Author address(es).—Italicize. If there are several authors with different addresses, follow each author name with the appropriate address; spell out street addresses, use state acronyms, no comma between state and zip code, include the name of the country if other than the United States or Canada; separate street address and email address with a semi‐colon.

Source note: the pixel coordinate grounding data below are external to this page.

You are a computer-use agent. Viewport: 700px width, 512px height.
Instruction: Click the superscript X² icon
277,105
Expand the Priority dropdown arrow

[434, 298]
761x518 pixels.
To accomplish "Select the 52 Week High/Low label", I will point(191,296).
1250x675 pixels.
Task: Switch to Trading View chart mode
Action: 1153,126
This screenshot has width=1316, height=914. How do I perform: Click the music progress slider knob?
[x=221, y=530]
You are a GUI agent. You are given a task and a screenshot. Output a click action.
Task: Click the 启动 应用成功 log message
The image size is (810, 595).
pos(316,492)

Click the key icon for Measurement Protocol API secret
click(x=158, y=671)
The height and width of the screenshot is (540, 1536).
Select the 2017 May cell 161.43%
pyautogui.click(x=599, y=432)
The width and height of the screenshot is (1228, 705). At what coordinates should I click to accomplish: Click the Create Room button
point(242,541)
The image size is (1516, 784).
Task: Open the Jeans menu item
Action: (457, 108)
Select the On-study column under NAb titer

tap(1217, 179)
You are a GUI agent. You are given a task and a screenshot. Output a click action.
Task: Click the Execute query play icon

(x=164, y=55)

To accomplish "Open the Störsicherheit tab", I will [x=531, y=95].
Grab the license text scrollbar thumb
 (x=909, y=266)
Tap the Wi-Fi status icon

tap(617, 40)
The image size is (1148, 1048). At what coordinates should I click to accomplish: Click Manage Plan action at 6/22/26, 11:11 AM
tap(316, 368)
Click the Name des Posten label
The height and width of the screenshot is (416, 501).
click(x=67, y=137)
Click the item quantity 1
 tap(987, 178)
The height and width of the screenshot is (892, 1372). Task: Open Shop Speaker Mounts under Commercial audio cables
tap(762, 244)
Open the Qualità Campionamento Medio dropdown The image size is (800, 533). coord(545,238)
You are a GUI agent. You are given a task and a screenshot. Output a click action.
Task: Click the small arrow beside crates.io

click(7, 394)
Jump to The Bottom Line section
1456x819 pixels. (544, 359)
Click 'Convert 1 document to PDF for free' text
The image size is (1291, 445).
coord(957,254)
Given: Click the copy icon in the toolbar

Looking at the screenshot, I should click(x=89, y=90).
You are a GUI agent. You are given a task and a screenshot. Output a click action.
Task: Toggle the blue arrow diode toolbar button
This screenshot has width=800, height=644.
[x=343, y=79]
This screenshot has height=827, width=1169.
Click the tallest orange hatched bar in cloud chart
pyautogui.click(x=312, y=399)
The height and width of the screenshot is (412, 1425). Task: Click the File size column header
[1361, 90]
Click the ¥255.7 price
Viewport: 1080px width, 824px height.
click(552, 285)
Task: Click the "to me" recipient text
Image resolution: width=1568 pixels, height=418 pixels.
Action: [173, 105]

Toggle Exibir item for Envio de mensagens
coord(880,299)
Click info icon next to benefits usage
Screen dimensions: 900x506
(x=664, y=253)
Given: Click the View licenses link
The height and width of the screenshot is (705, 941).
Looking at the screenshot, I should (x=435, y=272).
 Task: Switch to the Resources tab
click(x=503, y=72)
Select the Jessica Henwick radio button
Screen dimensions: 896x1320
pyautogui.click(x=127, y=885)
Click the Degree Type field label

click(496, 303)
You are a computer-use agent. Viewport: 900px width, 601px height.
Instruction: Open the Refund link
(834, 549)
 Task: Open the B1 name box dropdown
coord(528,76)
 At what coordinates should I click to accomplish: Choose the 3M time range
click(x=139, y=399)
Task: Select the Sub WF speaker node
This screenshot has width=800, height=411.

Abstract.—Indent. Single space and type in upper and lower case. The abstract should summarize the paper with an emphasis on results and their meaning. Only small capitals and italics are retained, so please do not use bold face or any other non‐standard type face. Leave only 1 space between a period and the start of the next sentence. Scientific names should be italicized and should accompany the 1st use of the common name. Common names should be capitalized.
THERMOREGULATORY BEHAVIOR AND GROWTH CHARACTERISTICS OF WESTERN POND TURTLES ON THE REGULATED MAINSTEM TRINITY RIVER AND UNREGULATED SOUTH FORK TRINITY RIVER. Jamie B Bettaso, US Fish and Wildlife Service, Arcata Field Office, 1655 Heindon Road, Arcata, CA 95521; email@example.com; Donald T Ashton, Hartwell H Welsh, JR., US Forest Service, Redwood Sciences Laboratory, 1700 Bayview Drive, Arcata, CA 95521.
The Western Pond Turtle (Actinemys marmorata) is a California State Species of Special Concern and listed as a Sensitive Species by the Oregon Department of Fish and Wildlife, as the species has been declining throughout its range…
ORAL PRESENTATION GUIDELINES
Presentations should be 30 minutes with time allotted for questions from the audience. Exact dates and time slots for accepted presentations will be arranged to group similar topics into categories for sessions. Once sessions are arranged, the moderator for your session will contact you to arrange for a short biography and to obtain any presentation materials (slideshow, etc) that will be needed for the meeting.
POSTER PRESENTATION GUIDELINES
Each poster should be contained within a 3 ft.-high x 4 ft.-wide area. Posters should be attached to poster boards or other sturdy material provided by the presenter. Posters will be affixed to the walls using painters tape. If you have your own poster stand please bring it as there are limited stands and tables. Also please bring copies of your poster abstract and contact information to hand out to poster session attendees. Contact Fran Cafferata Coe directly if you have additional questions about display boards and/or the size of your poster.